* **Task directions**:
Check every line of the entries below for "gray", and copy the lines that have it.

* **Source information**:

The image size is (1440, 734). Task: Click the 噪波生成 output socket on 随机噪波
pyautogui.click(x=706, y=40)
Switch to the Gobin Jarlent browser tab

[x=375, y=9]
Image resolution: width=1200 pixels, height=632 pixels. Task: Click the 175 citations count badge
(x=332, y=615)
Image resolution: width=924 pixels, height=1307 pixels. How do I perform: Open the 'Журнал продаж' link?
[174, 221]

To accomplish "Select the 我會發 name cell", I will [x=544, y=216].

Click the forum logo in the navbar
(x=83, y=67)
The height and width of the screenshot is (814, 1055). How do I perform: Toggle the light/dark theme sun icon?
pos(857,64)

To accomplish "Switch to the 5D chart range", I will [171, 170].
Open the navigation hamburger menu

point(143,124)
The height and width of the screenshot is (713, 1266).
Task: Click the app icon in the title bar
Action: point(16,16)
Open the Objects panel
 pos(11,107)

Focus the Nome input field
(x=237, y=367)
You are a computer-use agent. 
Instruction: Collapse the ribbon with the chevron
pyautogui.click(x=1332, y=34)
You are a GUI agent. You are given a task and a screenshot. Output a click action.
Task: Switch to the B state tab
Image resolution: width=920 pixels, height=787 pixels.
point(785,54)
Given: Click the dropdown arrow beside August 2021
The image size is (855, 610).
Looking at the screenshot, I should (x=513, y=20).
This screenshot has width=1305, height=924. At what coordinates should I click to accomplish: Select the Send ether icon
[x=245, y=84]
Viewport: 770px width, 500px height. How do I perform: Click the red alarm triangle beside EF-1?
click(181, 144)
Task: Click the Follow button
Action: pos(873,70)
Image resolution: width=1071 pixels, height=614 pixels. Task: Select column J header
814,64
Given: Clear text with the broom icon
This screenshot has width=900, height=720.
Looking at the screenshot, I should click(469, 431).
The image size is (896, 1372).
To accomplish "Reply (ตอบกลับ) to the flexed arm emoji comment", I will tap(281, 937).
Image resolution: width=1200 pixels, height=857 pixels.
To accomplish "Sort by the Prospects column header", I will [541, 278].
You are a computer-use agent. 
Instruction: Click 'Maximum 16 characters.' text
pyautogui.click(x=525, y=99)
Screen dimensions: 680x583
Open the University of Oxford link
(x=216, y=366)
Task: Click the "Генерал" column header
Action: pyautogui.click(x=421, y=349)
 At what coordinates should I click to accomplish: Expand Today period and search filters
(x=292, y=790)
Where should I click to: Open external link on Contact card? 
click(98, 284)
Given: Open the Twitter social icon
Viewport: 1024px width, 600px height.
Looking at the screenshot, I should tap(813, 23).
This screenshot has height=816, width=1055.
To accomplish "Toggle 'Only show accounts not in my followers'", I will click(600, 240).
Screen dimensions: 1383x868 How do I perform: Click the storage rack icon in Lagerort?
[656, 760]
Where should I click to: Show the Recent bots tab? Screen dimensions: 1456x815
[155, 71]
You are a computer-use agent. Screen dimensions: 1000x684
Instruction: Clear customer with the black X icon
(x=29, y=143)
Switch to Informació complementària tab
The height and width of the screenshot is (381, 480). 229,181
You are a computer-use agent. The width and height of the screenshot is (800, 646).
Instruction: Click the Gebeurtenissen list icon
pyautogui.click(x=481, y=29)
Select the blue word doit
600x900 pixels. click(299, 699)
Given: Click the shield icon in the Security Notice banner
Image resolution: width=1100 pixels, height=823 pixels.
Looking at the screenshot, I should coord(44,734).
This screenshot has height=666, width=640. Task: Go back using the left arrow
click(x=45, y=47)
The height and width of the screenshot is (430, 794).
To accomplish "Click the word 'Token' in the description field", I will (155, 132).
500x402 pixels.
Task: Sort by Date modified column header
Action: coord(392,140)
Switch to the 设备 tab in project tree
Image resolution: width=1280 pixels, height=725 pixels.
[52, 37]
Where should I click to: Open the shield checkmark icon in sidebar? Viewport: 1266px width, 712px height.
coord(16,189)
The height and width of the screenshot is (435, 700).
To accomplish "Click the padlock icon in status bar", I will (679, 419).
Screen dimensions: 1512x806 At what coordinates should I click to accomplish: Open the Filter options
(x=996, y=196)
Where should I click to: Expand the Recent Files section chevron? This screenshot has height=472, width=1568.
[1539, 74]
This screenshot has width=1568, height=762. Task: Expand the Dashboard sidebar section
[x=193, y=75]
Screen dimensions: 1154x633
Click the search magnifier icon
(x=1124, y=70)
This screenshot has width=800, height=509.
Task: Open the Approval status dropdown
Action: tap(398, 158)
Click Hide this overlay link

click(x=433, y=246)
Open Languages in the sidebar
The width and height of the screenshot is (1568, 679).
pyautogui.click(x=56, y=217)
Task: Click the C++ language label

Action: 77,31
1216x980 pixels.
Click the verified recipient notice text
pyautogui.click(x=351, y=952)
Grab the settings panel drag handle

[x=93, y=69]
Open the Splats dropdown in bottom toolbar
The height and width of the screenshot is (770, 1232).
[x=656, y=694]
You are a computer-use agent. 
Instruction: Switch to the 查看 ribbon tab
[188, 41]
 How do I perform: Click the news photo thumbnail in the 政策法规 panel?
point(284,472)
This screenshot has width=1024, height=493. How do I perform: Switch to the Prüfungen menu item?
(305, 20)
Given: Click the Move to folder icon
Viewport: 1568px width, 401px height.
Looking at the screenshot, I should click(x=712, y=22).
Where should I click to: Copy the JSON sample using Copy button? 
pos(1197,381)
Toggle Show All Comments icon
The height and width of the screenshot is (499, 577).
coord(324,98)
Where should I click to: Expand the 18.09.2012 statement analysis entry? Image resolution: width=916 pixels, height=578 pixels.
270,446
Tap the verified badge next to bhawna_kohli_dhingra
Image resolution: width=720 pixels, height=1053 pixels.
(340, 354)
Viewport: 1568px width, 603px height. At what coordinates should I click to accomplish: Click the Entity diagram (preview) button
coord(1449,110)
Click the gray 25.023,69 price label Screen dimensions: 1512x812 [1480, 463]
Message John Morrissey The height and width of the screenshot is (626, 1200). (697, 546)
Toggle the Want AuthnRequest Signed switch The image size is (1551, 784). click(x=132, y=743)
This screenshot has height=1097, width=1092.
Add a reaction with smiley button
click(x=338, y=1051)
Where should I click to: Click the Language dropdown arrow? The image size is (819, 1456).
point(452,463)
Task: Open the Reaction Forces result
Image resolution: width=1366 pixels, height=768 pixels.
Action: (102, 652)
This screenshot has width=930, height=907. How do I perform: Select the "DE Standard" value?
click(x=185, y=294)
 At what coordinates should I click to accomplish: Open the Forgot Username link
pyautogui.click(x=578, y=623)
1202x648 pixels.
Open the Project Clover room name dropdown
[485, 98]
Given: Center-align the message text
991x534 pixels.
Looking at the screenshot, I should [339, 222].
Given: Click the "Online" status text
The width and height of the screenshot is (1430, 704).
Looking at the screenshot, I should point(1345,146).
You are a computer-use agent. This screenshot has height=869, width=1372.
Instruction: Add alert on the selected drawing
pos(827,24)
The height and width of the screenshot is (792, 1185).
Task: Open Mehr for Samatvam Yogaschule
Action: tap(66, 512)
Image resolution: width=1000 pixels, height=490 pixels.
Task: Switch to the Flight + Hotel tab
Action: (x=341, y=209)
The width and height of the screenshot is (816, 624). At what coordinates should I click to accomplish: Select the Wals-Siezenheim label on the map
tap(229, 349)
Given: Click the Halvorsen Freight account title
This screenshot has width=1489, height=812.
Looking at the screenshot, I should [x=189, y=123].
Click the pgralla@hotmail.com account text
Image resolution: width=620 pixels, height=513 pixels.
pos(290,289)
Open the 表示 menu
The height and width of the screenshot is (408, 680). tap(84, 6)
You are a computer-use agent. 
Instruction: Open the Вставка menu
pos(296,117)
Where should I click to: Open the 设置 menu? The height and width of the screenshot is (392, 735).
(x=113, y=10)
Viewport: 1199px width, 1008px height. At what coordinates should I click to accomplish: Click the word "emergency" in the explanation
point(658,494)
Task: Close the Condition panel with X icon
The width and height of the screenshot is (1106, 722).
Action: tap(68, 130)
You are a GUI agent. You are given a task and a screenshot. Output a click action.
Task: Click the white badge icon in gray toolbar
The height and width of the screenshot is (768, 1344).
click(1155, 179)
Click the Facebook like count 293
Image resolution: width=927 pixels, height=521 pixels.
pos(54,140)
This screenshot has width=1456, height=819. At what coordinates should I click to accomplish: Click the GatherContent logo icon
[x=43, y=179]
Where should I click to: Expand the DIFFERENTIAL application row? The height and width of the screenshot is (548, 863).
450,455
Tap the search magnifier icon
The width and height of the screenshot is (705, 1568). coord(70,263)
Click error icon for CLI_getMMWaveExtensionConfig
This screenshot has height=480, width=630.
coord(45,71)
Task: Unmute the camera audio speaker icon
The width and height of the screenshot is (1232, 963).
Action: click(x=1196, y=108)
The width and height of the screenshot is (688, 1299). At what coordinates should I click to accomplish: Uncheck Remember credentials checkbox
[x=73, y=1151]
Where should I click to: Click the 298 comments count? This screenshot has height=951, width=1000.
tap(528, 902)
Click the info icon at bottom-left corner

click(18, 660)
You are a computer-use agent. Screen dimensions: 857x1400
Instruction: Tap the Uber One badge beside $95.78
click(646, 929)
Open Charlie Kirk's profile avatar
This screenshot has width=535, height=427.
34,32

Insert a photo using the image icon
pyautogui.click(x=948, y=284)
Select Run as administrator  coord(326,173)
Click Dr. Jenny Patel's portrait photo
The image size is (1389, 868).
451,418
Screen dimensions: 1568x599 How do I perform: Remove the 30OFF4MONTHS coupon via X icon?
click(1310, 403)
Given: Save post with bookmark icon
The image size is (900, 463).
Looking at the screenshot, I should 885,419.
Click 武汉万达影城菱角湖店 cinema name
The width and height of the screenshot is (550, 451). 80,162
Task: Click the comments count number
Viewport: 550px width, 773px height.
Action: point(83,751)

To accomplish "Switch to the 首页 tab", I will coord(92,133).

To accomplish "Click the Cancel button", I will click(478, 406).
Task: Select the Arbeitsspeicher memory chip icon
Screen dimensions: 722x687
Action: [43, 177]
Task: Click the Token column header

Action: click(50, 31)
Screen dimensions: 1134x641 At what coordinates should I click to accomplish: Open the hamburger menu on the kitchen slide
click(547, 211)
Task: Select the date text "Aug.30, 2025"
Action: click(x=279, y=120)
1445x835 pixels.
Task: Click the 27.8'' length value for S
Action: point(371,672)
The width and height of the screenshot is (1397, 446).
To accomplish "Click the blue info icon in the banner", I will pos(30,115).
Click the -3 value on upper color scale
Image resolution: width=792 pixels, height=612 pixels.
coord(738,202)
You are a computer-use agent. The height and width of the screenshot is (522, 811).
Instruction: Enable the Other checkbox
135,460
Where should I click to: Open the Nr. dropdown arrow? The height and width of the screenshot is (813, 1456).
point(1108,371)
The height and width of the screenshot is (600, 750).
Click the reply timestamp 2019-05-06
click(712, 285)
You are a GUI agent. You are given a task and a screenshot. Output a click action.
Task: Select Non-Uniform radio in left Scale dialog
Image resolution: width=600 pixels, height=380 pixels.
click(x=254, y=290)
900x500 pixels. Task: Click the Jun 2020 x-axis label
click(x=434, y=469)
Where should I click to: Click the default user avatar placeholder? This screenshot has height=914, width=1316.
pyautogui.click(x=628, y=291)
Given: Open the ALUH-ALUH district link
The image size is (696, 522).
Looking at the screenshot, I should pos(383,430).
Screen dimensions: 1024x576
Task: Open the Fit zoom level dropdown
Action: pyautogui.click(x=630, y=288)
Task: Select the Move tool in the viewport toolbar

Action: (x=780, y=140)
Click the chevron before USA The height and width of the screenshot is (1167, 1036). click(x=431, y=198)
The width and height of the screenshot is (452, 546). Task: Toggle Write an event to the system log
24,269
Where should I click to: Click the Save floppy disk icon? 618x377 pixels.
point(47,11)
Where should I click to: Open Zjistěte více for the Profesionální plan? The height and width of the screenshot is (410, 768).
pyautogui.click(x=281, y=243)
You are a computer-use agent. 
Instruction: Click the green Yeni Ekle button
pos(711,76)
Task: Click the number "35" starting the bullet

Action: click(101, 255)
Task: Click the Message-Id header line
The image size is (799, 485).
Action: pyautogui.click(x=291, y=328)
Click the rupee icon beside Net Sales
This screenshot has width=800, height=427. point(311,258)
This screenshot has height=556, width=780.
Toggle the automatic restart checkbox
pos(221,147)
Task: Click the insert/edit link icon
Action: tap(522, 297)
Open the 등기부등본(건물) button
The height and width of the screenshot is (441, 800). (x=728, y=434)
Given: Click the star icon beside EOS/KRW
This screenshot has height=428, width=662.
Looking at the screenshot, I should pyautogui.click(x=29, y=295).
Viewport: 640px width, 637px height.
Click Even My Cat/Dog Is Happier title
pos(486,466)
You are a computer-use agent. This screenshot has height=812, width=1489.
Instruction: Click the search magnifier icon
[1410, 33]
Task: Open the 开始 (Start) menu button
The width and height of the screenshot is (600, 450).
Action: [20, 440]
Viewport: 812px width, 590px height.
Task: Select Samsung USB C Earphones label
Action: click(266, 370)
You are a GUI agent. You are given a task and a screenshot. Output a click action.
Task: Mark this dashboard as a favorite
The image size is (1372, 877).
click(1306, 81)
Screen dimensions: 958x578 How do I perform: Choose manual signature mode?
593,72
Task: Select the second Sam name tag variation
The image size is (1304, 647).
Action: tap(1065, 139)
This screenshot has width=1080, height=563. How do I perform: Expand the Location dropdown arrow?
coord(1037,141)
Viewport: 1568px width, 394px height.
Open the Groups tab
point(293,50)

* **Exercise response**:
Click the gray 25.023,69 price label Screen dimensions: 1512x812 [1480, 463]
Task: Click the white badge icon in gray toolbar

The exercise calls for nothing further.